— START OF GIVEN INFORMATION —

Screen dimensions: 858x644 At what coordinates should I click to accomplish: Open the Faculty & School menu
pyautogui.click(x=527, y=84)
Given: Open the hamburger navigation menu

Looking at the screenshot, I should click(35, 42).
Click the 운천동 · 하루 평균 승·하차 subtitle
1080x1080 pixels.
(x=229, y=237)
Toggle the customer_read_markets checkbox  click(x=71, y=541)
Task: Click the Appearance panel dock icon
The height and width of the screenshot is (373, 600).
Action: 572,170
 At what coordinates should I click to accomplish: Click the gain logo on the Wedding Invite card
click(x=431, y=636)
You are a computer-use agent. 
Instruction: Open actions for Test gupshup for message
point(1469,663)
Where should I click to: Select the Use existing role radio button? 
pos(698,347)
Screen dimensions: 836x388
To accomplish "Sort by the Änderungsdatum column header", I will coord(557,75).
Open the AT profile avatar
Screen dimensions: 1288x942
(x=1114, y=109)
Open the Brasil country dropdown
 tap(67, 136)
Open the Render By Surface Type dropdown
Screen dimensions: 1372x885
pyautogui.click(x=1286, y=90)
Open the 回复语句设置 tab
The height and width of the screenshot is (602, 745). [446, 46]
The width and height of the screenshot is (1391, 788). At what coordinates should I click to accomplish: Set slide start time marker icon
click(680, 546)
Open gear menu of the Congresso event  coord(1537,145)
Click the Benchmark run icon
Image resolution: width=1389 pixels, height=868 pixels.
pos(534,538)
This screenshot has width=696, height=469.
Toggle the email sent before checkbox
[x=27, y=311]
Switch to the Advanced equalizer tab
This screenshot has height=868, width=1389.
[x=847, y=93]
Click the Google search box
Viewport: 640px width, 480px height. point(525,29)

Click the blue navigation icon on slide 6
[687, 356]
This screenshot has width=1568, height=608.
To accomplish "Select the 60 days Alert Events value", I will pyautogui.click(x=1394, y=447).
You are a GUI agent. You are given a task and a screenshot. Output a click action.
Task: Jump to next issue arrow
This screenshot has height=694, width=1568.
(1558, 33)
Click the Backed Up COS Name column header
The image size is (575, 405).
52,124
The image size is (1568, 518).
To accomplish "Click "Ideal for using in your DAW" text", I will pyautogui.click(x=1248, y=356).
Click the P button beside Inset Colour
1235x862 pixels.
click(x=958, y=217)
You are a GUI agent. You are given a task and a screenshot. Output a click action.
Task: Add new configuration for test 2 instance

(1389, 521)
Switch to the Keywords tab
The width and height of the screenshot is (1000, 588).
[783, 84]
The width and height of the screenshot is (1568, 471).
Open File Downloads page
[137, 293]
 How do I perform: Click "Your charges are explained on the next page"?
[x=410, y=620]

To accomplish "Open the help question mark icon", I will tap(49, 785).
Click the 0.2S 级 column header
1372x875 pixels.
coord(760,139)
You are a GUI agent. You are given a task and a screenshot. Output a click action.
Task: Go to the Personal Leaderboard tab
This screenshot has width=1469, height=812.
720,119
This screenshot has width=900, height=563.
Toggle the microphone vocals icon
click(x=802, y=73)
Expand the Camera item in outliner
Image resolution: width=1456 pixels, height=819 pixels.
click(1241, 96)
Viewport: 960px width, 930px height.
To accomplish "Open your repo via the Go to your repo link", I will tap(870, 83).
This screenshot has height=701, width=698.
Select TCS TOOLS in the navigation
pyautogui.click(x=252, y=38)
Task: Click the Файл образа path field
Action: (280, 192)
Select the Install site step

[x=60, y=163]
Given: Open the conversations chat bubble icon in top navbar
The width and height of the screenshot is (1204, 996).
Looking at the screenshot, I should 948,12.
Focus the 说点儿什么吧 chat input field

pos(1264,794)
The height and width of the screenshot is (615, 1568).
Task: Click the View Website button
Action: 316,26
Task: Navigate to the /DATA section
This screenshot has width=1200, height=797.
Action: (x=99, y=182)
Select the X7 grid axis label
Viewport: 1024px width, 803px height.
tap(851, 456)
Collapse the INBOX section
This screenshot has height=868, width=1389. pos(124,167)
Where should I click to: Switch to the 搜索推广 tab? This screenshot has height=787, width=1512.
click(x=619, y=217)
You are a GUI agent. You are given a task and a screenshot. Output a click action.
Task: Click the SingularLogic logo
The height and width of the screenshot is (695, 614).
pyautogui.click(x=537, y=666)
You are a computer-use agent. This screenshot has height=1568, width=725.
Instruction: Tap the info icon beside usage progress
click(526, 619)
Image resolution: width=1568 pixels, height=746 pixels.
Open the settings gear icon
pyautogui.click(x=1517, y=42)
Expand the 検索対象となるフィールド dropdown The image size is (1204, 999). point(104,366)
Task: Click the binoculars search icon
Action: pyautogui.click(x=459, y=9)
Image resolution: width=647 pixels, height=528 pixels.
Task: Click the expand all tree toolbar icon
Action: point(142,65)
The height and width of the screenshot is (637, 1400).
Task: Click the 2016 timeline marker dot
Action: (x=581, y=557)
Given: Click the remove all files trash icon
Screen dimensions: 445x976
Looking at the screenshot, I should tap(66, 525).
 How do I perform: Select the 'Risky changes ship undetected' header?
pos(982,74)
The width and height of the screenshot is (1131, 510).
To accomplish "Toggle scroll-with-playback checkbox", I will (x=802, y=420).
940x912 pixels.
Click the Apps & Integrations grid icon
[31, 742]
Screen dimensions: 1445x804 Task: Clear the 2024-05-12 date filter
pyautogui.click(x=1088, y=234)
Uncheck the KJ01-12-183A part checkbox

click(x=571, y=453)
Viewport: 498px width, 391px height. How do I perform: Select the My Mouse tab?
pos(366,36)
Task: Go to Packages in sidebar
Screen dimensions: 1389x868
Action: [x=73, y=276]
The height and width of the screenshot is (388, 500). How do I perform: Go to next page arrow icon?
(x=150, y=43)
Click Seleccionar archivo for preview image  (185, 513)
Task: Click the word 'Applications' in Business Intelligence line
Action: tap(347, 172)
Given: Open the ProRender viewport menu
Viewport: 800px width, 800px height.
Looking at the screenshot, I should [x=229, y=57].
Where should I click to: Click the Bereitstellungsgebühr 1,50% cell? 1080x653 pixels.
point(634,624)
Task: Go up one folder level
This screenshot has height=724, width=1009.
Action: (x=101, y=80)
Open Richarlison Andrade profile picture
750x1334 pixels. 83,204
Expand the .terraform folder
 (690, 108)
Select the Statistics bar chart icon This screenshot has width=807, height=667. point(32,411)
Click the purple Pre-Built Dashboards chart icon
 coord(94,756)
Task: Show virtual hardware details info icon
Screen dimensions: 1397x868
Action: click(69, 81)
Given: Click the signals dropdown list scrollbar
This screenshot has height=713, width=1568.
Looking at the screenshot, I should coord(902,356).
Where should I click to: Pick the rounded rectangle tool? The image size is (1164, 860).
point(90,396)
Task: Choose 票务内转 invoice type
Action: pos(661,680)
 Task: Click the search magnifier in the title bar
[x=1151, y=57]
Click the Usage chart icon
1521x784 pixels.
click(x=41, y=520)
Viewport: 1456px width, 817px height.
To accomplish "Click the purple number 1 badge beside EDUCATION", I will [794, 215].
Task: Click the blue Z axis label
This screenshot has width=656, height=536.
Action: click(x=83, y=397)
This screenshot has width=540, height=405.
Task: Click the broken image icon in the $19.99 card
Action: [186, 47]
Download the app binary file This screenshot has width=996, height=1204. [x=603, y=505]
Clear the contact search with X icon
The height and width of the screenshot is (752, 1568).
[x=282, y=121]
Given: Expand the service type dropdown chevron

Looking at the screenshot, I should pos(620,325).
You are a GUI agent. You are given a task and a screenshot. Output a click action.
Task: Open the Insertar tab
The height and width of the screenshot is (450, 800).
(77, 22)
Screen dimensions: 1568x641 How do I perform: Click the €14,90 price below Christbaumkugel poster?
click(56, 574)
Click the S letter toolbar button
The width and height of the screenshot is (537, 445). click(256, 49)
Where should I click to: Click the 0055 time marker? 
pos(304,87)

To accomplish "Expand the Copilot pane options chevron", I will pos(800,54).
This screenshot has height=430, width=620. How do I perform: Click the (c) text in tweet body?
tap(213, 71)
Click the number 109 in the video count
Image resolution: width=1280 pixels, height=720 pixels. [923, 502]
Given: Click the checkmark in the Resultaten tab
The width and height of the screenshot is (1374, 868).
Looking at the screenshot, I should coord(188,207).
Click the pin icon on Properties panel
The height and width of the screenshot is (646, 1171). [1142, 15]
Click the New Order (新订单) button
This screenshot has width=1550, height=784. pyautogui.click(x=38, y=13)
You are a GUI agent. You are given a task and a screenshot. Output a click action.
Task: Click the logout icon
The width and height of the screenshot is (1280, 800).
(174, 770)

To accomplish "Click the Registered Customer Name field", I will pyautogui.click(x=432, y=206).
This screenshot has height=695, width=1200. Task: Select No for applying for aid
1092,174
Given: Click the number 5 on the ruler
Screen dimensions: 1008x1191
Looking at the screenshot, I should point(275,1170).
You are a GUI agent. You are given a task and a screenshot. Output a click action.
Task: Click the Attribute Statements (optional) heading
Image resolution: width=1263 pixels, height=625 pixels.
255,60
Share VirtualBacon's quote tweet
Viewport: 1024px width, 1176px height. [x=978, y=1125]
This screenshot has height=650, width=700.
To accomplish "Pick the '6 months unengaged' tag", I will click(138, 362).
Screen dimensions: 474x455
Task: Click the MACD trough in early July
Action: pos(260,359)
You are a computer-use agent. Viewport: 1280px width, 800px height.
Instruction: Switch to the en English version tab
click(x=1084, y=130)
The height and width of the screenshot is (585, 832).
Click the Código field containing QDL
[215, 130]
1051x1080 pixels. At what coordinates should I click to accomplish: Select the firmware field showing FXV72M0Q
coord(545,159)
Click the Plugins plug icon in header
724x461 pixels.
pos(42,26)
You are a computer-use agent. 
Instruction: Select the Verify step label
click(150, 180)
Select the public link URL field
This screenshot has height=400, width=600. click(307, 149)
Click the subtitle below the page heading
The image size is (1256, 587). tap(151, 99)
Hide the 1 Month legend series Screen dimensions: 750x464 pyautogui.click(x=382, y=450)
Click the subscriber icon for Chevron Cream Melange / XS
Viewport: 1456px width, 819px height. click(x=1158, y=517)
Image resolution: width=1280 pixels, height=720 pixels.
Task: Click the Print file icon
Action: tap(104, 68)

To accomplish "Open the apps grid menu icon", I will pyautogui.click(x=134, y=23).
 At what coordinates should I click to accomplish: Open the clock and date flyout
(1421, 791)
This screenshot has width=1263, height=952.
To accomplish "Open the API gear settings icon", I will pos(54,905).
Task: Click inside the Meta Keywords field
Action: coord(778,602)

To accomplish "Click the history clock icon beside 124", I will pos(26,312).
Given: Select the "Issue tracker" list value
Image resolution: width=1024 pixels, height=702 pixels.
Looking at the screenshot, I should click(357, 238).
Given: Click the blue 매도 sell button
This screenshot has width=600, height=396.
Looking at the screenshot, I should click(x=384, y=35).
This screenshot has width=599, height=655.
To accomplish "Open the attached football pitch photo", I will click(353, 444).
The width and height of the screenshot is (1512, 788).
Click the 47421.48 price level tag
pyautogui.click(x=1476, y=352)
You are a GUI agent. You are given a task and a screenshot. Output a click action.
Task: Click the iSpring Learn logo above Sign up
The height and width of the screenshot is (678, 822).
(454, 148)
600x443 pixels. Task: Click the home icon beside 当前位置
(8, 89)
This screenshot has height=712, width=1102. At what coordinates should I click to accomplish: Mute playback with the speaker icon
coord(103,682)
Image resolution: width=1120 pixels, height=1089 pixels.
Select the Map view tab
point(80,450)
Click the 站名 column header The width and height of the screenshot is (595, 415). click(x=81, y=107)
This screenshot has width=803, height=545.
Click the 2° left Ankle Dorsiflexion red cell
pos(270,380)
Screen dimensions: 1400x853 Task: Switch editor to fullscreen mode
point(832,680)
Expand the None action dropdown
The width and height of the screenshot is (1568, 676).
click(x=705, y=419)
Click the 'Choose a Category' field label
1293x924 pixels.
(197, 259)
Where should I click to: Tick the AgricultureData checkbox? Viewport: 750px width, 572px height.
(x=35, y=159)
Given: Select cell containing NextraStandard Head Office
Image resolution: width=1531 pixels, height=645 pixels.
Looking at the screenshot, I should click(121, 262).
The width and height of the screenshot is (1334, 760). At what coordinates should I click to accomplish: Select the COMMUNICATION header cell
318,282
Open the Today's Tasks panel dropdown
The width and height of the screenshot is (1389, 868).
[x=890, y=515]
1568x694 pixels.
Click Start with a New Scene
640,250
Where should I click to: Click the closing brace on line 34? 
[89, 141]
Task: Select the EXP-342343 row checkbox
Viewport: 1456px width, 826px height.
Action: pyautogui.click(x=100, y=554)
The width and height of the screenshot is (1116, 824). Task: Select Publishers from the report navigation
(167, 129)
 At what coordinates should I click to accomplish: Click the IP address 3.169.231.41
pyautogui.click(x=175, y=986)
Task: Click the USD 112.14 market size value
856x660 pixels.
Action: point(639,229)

— END OF GIVEN INFORMATION —

Copy out the listing word for word, starting with the line that contains "This screenshot has height=712, width=1102." and continuing through the line that contains "Click the 站名", with both of those lines included.

This screenshot has height=712, width=1102. At what coordinates should I click to accomplish: Mute playback with the speaker icon
coord(103,682)
Image resolution: width=1120 pixels, height=1089 pixels.
Select the Map view tab
point(80,450)
Click the 站名 column header The width and height of the screenshot is (595, 415). click(x=81, y=107)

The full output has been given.